Integration with petfish-style-rewriter
petfish-style-rewriter loads the style profile at runtime using a 3-tier lookup:
.petfish/style-profile.md (project-level override — highest priority)
~/.petfish/style-profile.md (global personal default)
- Pack built-in rules (fallback)
If any profile exists, the rewriter:
- Uses the user's preferred sentence-length target and burstiness level.
- Preserves signature phrases and pronoun choices.
- Mirrors the user's argumentation structure and transition style.
- Respects the register map.
- Avoids adding patterns listed in the profile's
DON'T add section.
If no profile exists, petfish-style-rewriter falls back to the default Petfish style.
Anti-patterns
- Inventing style features without evidence: claiming the user prefers a phrase that does not appear in the samples.

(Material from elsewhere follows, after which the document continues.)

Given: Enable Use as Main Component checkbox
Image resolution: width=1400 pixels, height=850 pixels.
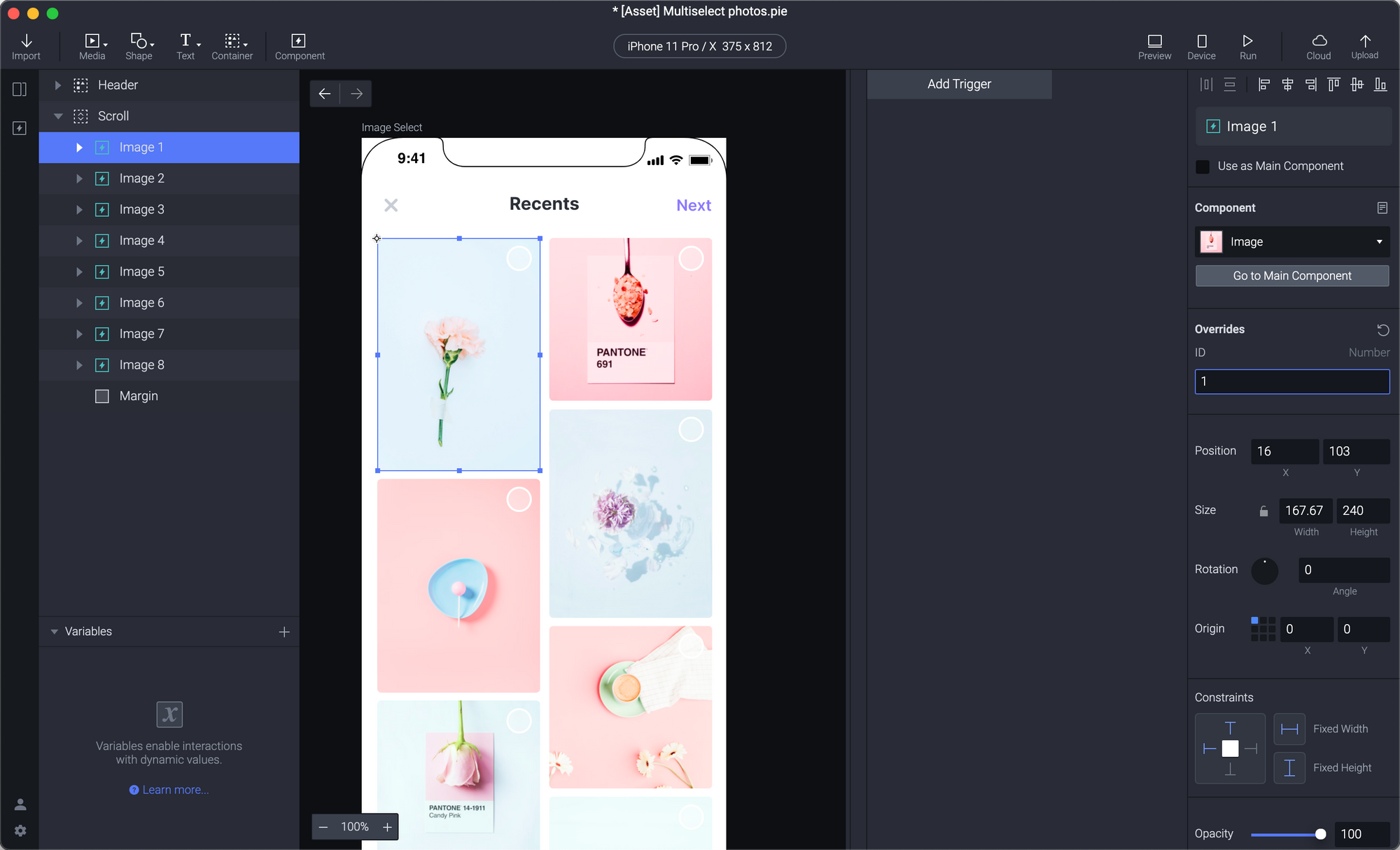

- Averaging away register variation: collapsing formal and casual samples into one undifferentiated profile.
- Treating human imperfection as a bug: burstiness, minor asymmetry, and idiosyncratic connectors are human signals to preserve.
- Omitting the rewriting guidelines section: the profile is useless to the rewriter without explicit DO/DON'T rules.
- Hardcoding a persona: the template must remain generic; only values derived from the samples are filled in.
- Skipping Stage 1: relying only on LLM impression without quantitative anchors produces inconsistent profiles.
Handoff & Boundaries
This skill owns
- Collecting or confirming writing sample paths.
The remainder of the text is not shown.